York filmmakers are a reel big deal

York filmmakers have been reeling in accolades from film festivals far and wide. From Toronto’s Reel Asian International Film Festival to England’s Falstaff International Film Festival, recognition continues to pour in for faculty, staff, students and alumni of York’s Film Program.

A number of students, faculty and alumni received nods at Toronto’s Reel Asian International Film Festival closing gala and awards ceremony held Nov. 19, 2009, at The Royal Cinema.

Alumna Lesley Loksi Chan (BFA Spec. Hons. ’08) received the $500 Animasian award for Live Long and Prosper, a multimedia performance art film she co-created with Serena Lee. This playful tribute to lessons learned from their grandmothers launched the festival at the opening gala.

Left: The art film Live Long and Prosper pays tribute to life’s lessons

The experimental documentary Rex vs. Singh by film Professors John Greyson and Ali Kazimi won the National Film Board (NFB) Award for Best Canadian Film/Video. The prize includes $2,500 towards the development of their next project. For more information about the film and other festivals where it has been screened see YFile, Aug. 20, 2008.

Right: A scene from Rex vs. Singh

Third-year film student Sonia Hong, former student Olga Barsky and alumna Claire Lowery (BFA Spec. Hons. ’09) wowed the Reel Asian judges and audience in the So You Think You Can Pitch? competition with their proposal for A Dragged Out Affair: The Musical, a seven-minute film that tells the tale of a forbidden affair between two drag queens. The prize package includes over $10,000 worth of production, post services and artist’s fees at Charles Street Video and the opportunity to screen the work at the 2010 Reel Asian International Film Festival.

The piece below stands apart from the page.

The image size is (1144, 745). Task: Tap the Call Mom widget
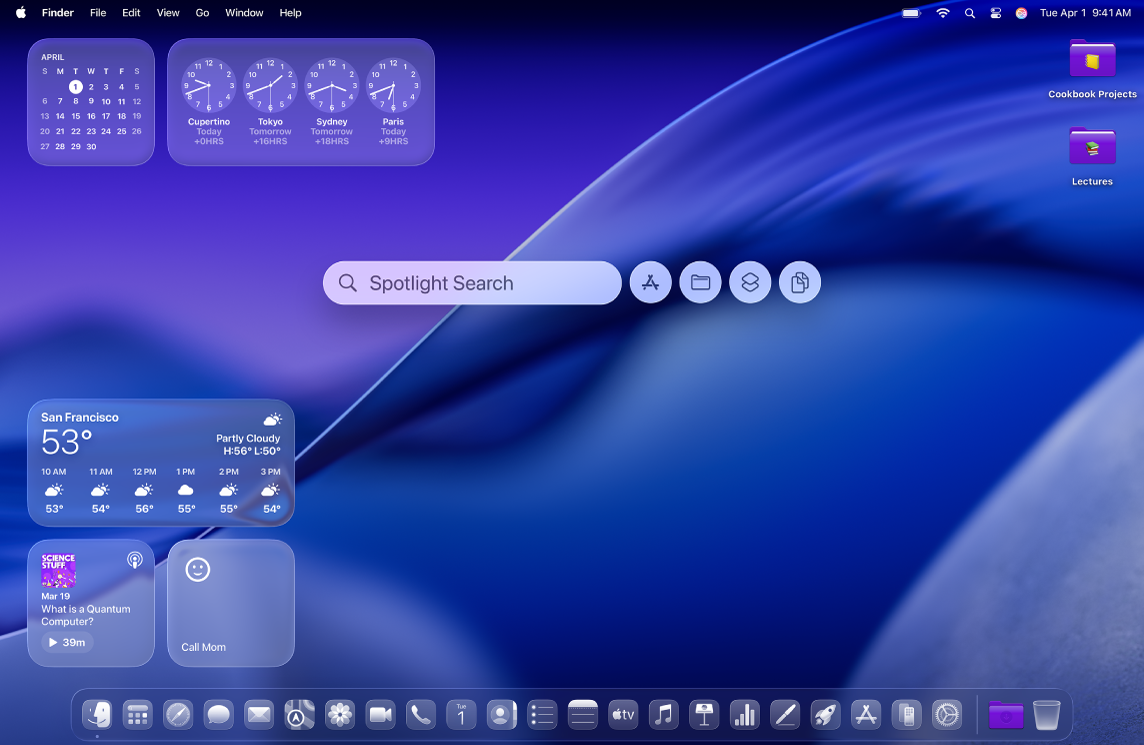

On the west coast, film alumni took the top two awards at the Vancouver Asian Film Festival, which ran Nov. 5 to 8. Alumnus and Film Department staff technician Gilbert Kwong (MFA ’04) won the NFB Best Canadian Short Film Award with his production When Swallows Stop Singing, about a Canadian immigrant who returns to Hong Kong for his father’s funeral.

Left: Gilbert Kwong’s When Swallows Stop Singing took the top two awards at the Vancouver Asian Film Festival

Cuong Ngo (BFA Spec. Hons. ’09) placed second for The Golden Pin, a 2009 CineSiege nominee. The film explores the story of a young man caught between the expectations of his Asian family and the demands of his heart.

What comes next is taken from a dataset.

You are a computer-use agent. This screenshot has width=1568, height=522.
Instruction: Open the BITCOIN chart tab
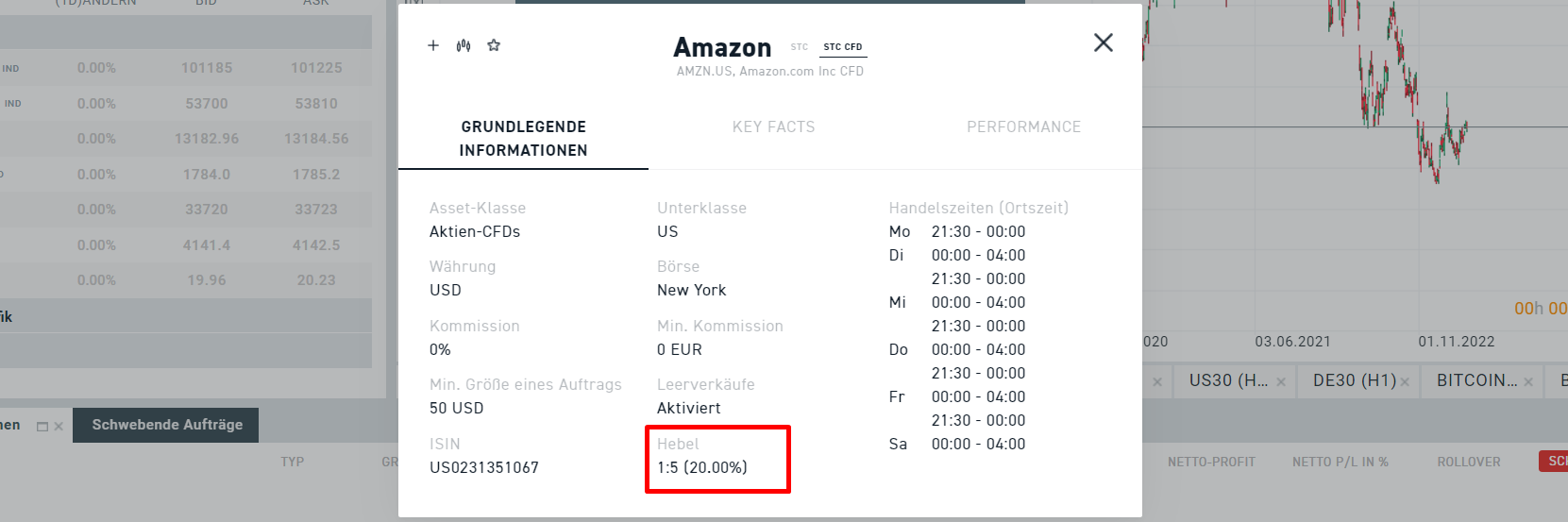click(1477, 380)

Right: Cuong Ngo’s The Golden Pin

North of Vancouver, York screenwriting graduate student Ryan Smith’s Good Image Media screened in the Whistler Film Festival’s Shortfest Two program on Dec. 4. Shot last summer with a group of his fellow University of British Columbia film grads, the film’s dramatic plot follows a junior accountant who discovers financial misconduct in a client’s books and leverages the situation to fulfill a dark fantasy.

Left: A scene from graduate student Ryan Smith’s film Good Image Media

Toronto’s Latin media festival AluCine, held Nov. 12 to 28, had many ties to York, starting with the executive director Sinara Rozo and the artistic director, Jorge Lozano who are both studying in the Department of Film’s MFA program. York filmmakers were well represented in the festival presentations.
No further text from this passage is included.